Famoso dirigente prepara a caneta para comprar SAF de rival do Flamengo

Está cada vez mais comum o torcedor ver o noticiário e se deparar com uma nova SAF no futebol brasileiro. E a bola da vez vem do Rio de Janeiro, com um rival do Flamengo prestes a ser comprado por um famoso cartola, provando que era dos clubes sendo comprados veio para ficar.

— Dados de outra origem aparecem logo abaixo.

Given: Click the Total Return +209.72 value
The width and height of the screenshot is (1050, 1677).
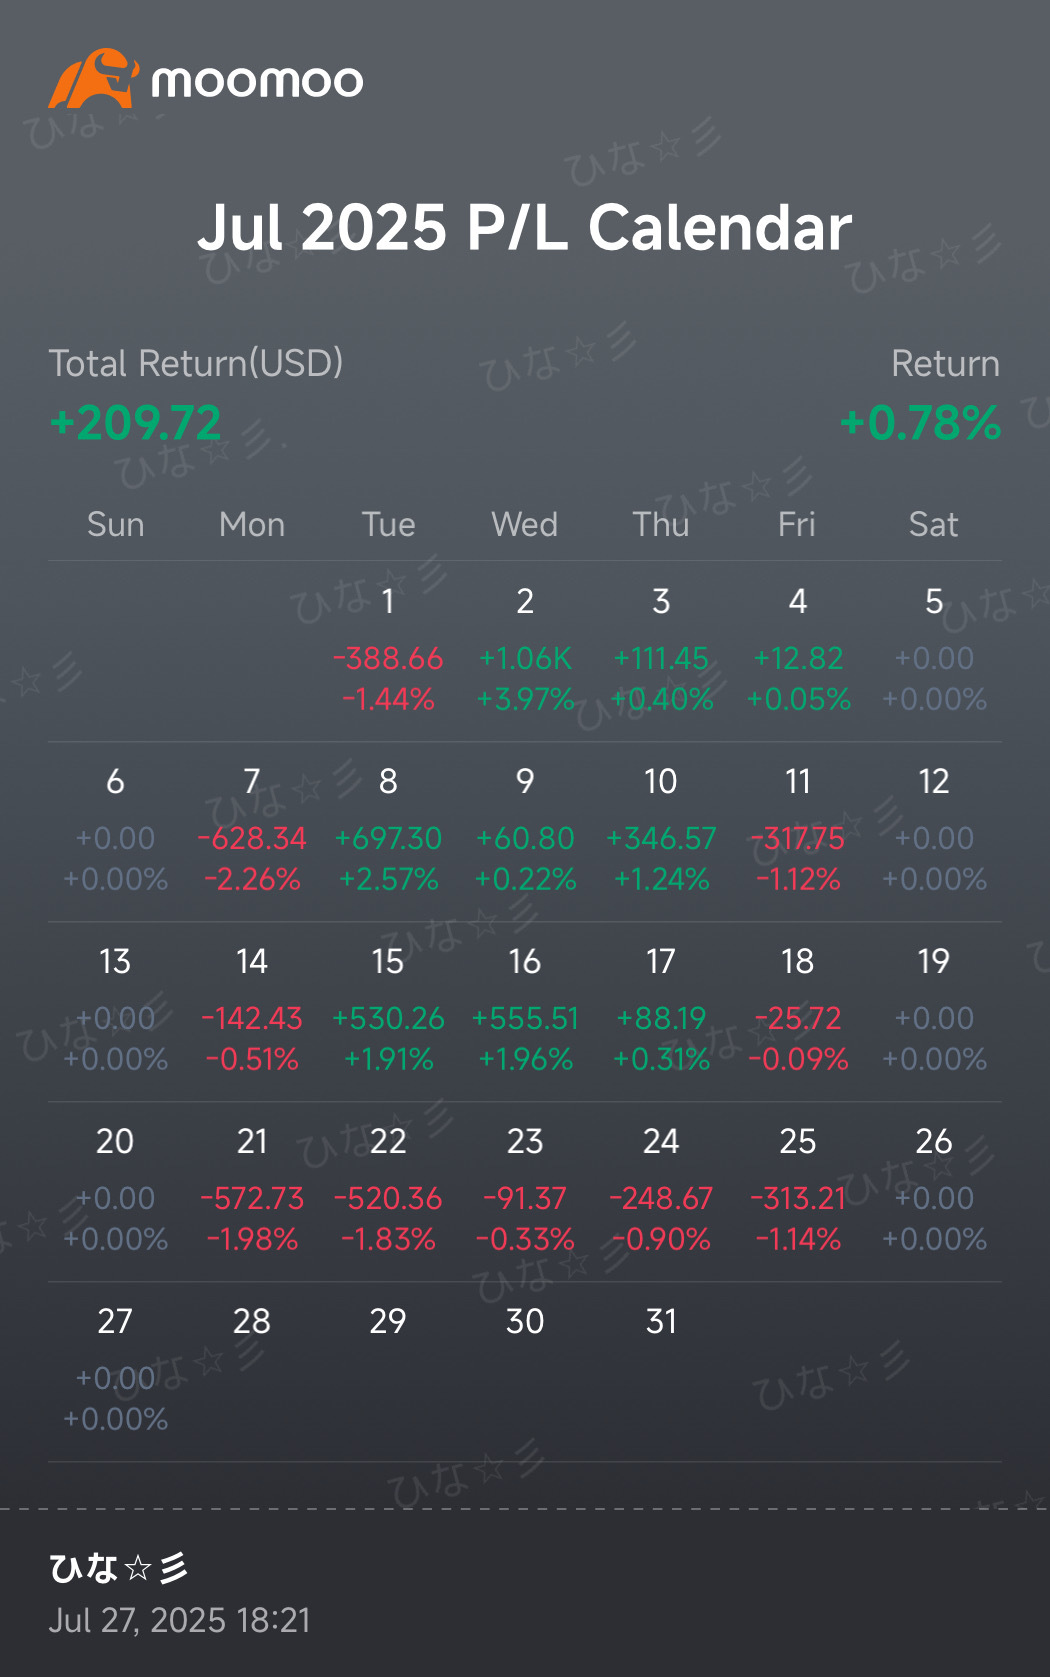Looking at the screenshot, I should coord(135,423).
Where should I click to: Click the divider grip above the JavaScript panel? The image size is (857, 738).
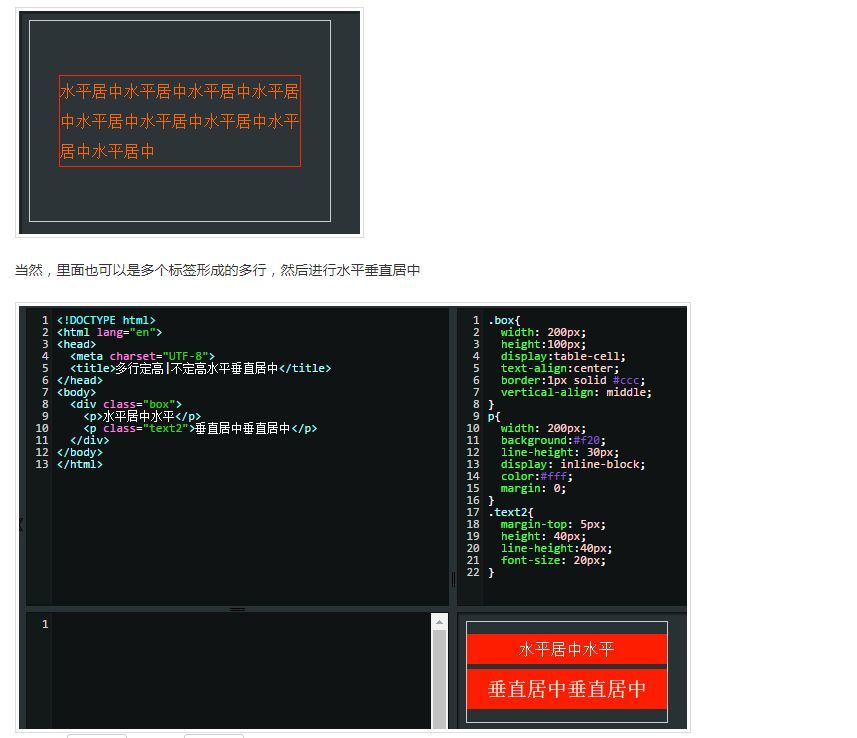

Marcos Braz, dirigente do Remo, e ex-cartola do Flamengo ao lado do rapper L7nnon são os novos investidores da SAF (Sociedade Anônima do Futebol) do Olaria, tradicional equipe do subúrbio e rival dos grandes no Campeonato Carioca.

O clube já aprovou, nesta segunda-feira (6), a venda de 95% de sua operação futebolística. No entanto, conforme apuração do portal Itatiaia, a dupla não será majoritária no controle da SAF. A maior parte das ações seguirá nas mãos da empresa Ric’s Internacional Estrelas do Esporte, que já comanda o clube desde 2020.

Créditos: Instagram / olaria_ac

Participação de Marcos Braz e L7nnon

O gerente de futebol do Olaria e futuro diretor da SAF, Wellington Calutá, detalhou o andamento das negociações, que vai sacramentar mais uma sociedade anônima do futebol aqui no nosso país. Algo que vem sendo comum não só entre os grandes, mas em times emergentes.

“São dois nomes de destaque no cenário estadual, cada um em sua área. O Marcos Braz é uma referência no futebol, está no Remo e já vinha participando das reuniões com o objetivo de investir no Olaria”, explicou Calutá em entrevista exclusiva à Itatiaia.

Estrutura societária da SAF do Olaria

Durante reunião realizada no último dia 21 de julho, os sócios do Olaria aprovaram o estatuto da SAF e definiram a estrutura de participação entre as empresas envolvidas:

  • Ric’s Internacional Estrelas do Esporte – 35% (maior acionista)
  • DTS Serviços Integrados de Telecomunicações – 30% (empresa ligada a Marcos Braz)
  • DLA Investments – 30% (empresa que tem L7nnon como sócio)

O que muda na prática

Com a criação da SAF, a nova sociedade assumirá a gestão de todo o departamento de futebol do clube, incluindo o tradicional estádio Antônio Mourão Vieira Filho, o popular “Rua Bariri”. Já as áreas sociais e instalações não relacionadas ao futebol permanecerão sob a administração da associação civil do Olaria.

A mudança estrutural surge como uma tentativa concreta de reverter a crise financeira e dar um novo rumo ao clube centenário do futebol carioca. Time de algumas glórias, como o Campeonato Brasileiro da Série C, em 1981, e que agora busca um novo horizonte.